SSL Certificate Checker
Expiry countdown, chain details, protocol and SAN list for any HTTPS host.
Queries run through the PacketNebula lookup service. We log nothing.
The lookup service is not reachable.
In local preproduction, start it with npm run api then . The rest of the site works without it.
The number that matters: days left
Everything else on a certificate is configuration; expiry is a countdown. The meter at the top goes orange under 30 days and red under 7 because those are the practical thresholds: 30 days is when renewal automation should already have fired (Let's Encrypt renews at 30 days by default), and 7 days means someone needs to act today. If you run anything customer-facing, check the certificate from outside your network: internal monitoring has a talent for watching the wrong load balancer.
What the verdict badges mean
Trusted means the chain validates against the standard root store:
browsers will not complain. Untrusted with an authorization error names
the actual problem: an expired certificate, a hostname mismatch (certificate for
www but you queried the apex), a self-signed certificate, or a missing
intermediate. The SAN list shows every name the certificate covers; if the host you
typed is not in that list, that is your mismatch, and wildcards only cover one label
level (*.example.com matches api.example.com but not
v2.api.example.com).
Chain problems: invisible on your machine, fatal elsewhere
The chain section lists what the server actually sent. A complete chain goes leaf, intermediate(s), and optionally the root. When the intermediate is missing, desktop browsers usually still connect because they cache intermediates from other sites, which is precisely why the bug ships to production: it works on the dev's machine. The places it breaks are curl in CI, Java clients, old Android and monitoring probes. Serve the full chain and this entire class of mystery disappears.
Where lifetimes are heading
Public TLS certificates were capped at 398 days in 2020, and the CA/Browser Forum has voted a schedule that shrinks maximum validity to 200 days in 2026, 100 days in 2027 and 47 days in 2029. The message is unambiguous: manual renewal is over. If your renewal process involves a calendar reminder and a human with a pem file, automate it (ACME does this for free) before the schedule does it to you.
Frequently asked questions
How often do certificates actually expire by accident?
Constantly, including at companies that should know better: expired certificates have knocked out Microsoft Teams, Spotify and government portals. The cause is rarely ignorance; it is the one certificate that lived outside the renewal automation, on a load balancer or an internal API. A periodic external check like this one exists to catch exactly that strays.
What does "chain incomplete" or an authorization error mean?

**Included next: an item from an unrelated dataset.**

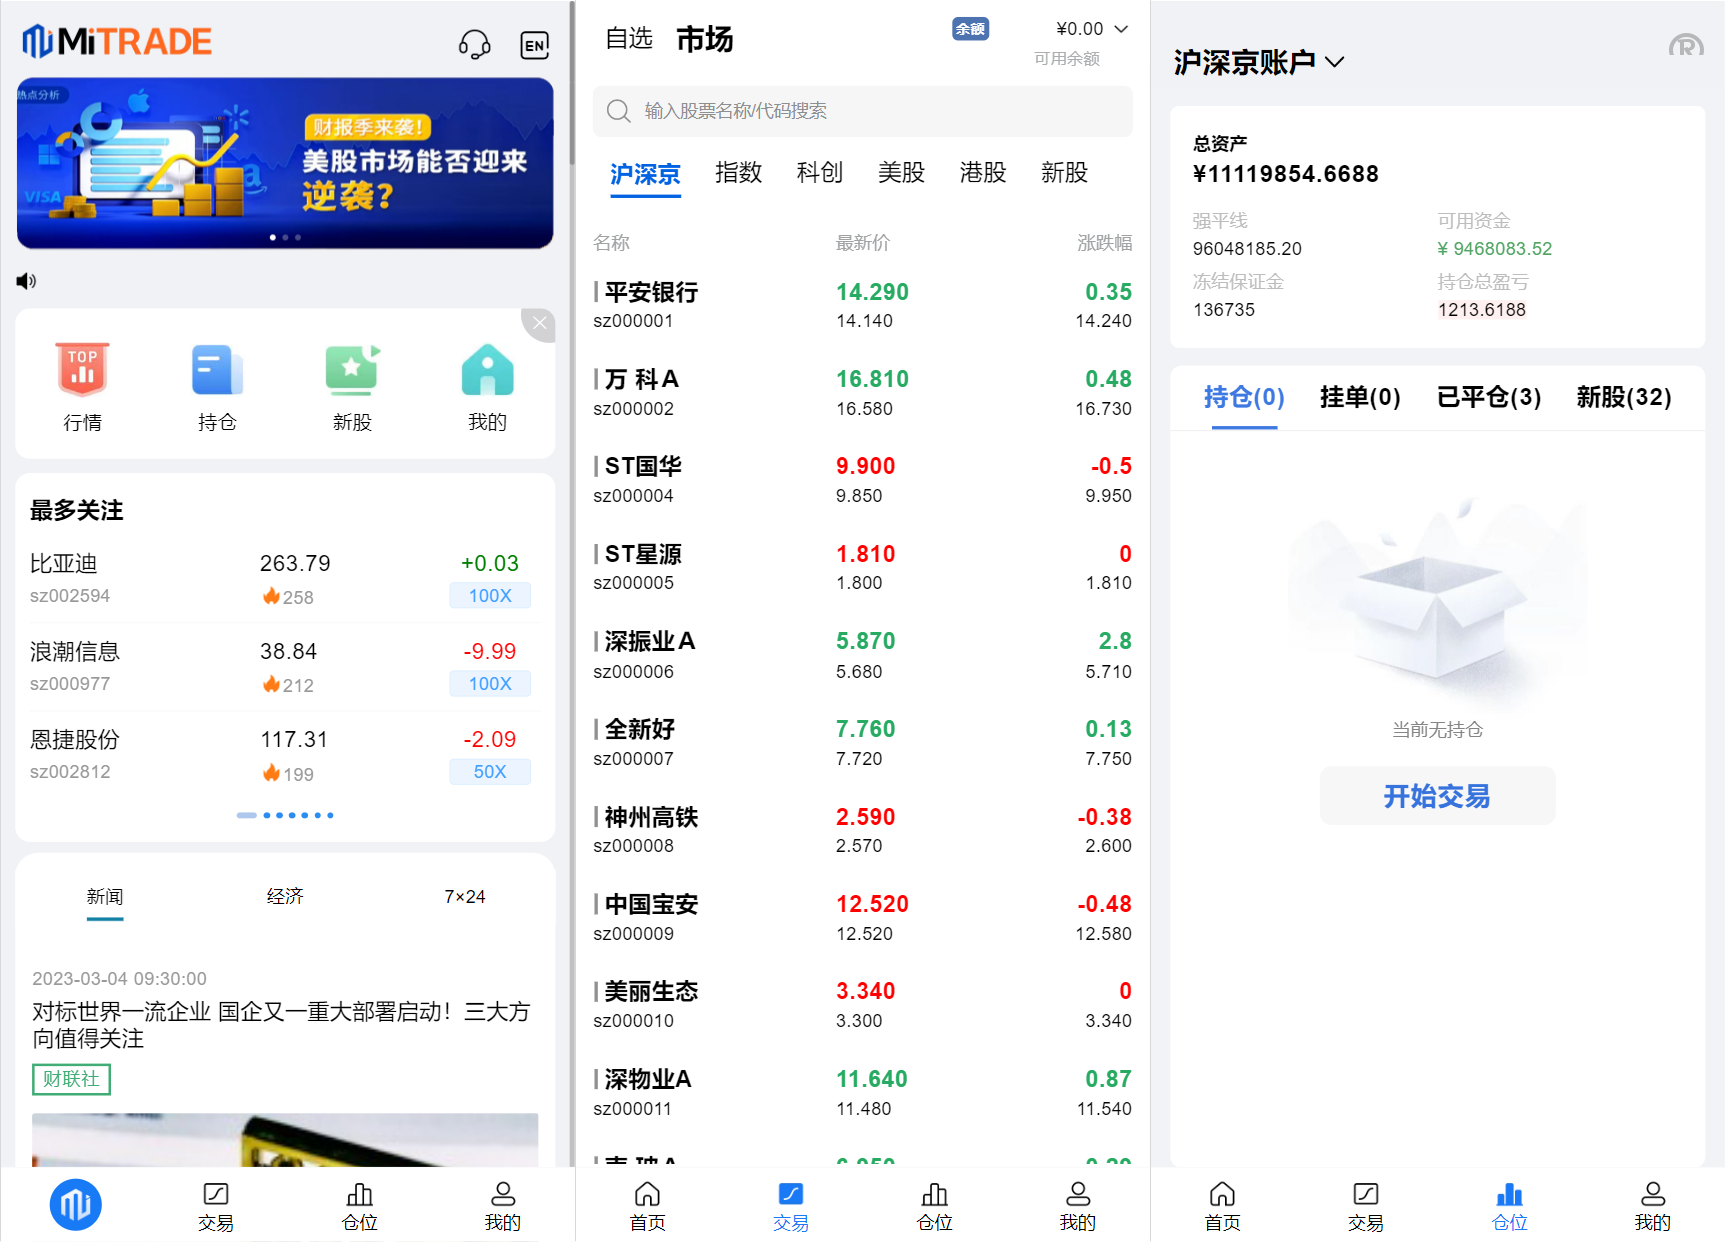This screenshot has width=1725, height=1242.
Task: Dismiss the quick menu with the X toggle
Action: (539, 324)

Your server presented its own certificate but not the intermediate certificate linking it to a trusted root. Browsers often paper over this with cached intermediates, so the site looks fine on your machine while curl, mobile apps and monitoring agents fail. The fix is server-side: serve the full chain (fullchain.pem, not cert.pem).
Is TLS 1.2 still acceptable in 2026?
Yes, with modern cipher suites it remains widely accepted. TLS 1.3 is faster (one less round trip) and removes the legacy footguns, so enable it if your stack allows, but being on 1.2 alone is not an incident. TLS 1.0 and 1.1 were formally deprecated by RFC 8996 and should be off.
Why is my certificate only valid for a few months?
The industry has been shortening certificate lifetimes for years: public certificates have been capped at 398 days since 2020, Let's Encrypt issues for 90 days, and the CA/Browser Forum has scheduled further reductions toward 47-day certificates by 2029. Short lifetimes force automation, and automated renewal is the only kind that does not get forgotten.
Can I check a host on a non-standard port?
Yes, set the port field: 8443 for alternative HTTPS, 993 for IMAPS, 465 for SMTPS, 636 for LDAPS. The check performs a TLS handshake with SNI on whatever port you give it, so any TLS service works, not just web servers.